◆ About this task
Reproduce only this stretch of the listing below: from the line with "Reload the page with refresh icon" through the line with "Given: Sort by the Service Date down arrow", exactly as written, with pictures excluded.

◆ Data for processing
*-*-*
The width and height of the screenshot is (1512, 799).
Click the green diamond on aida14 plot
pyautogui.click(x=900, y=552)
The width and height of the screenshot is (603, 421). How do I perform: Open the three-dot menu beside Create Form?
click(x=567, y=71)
*-*-*
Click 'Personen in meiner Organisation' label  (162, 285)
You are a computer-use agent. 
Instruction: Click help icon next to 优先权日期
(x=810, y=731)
*-*-*
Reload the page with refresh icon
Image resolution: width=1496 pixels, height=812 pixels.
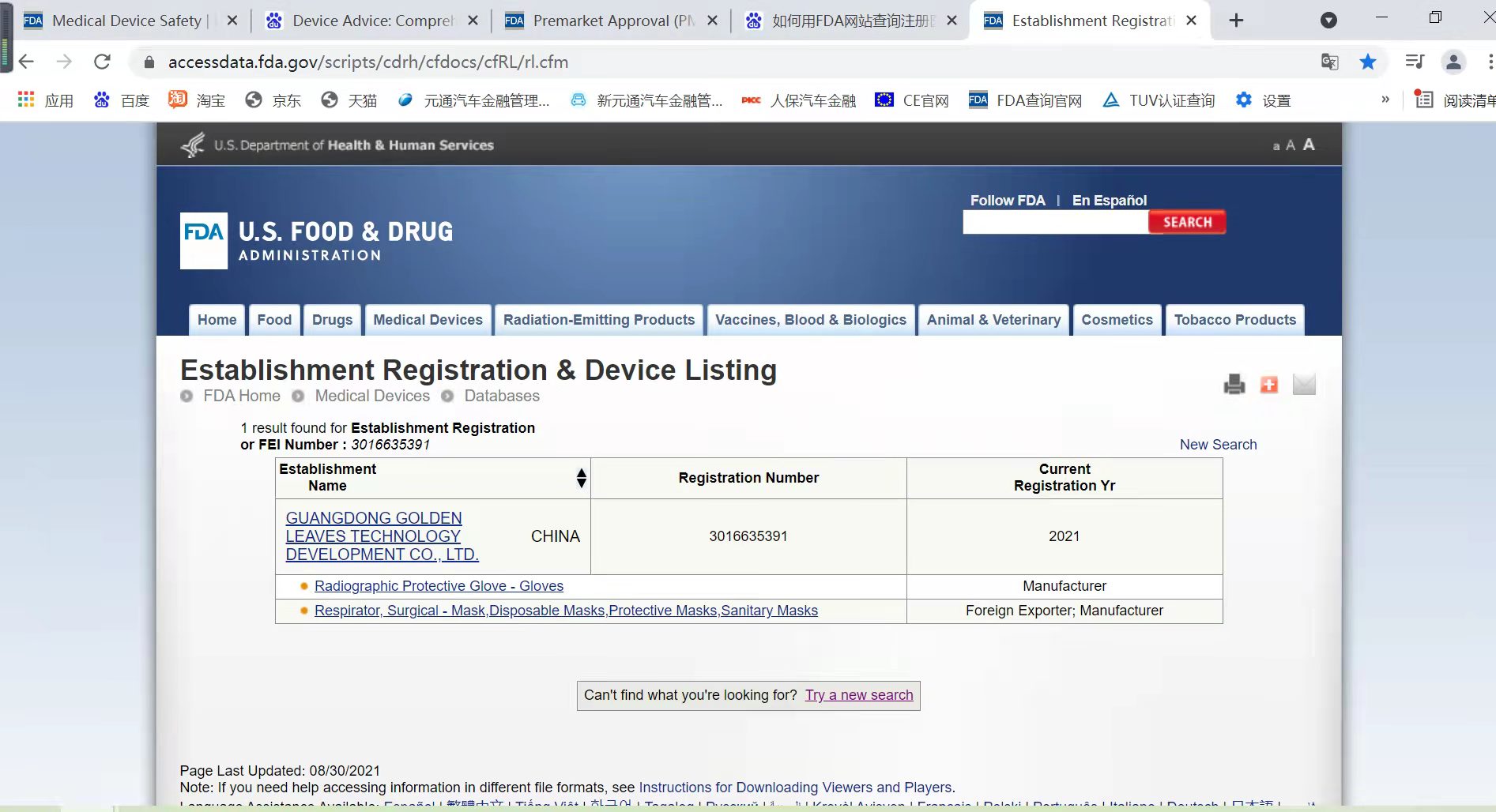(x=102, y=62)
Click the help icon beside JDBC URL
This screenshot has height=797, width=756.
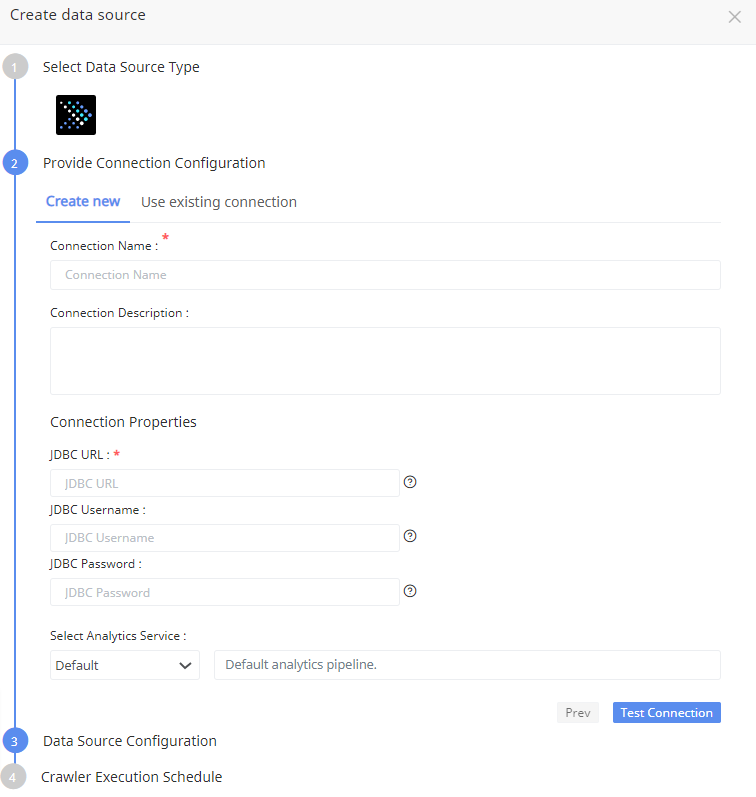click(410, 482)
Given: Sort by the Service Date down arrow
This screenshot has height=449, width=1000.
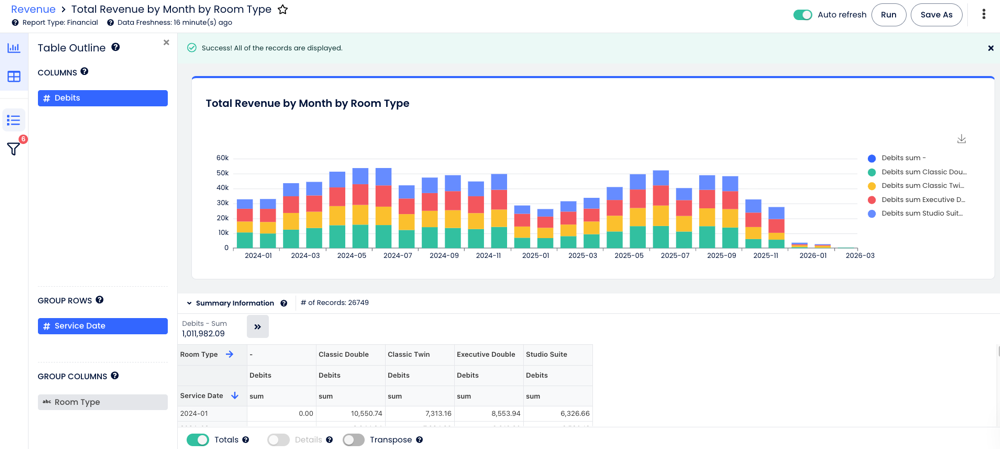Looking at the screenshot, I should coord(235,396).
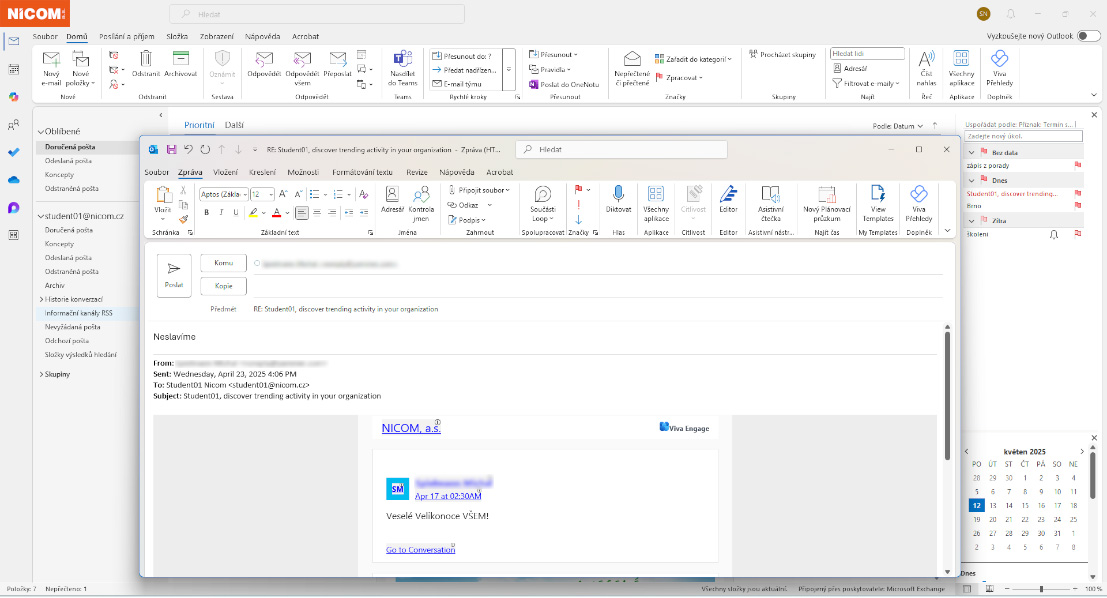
*-*-*
◆ Reply to the task
Reload the page with refresh icon
Image resolution: width=1496 pixels, height=812 pixels.
(x=102, y=62)
Click the help icon beside JDBC URL
This screenshot has height=797, width=756.
click(410, 482)
Given: Sort by the Service Date down arrow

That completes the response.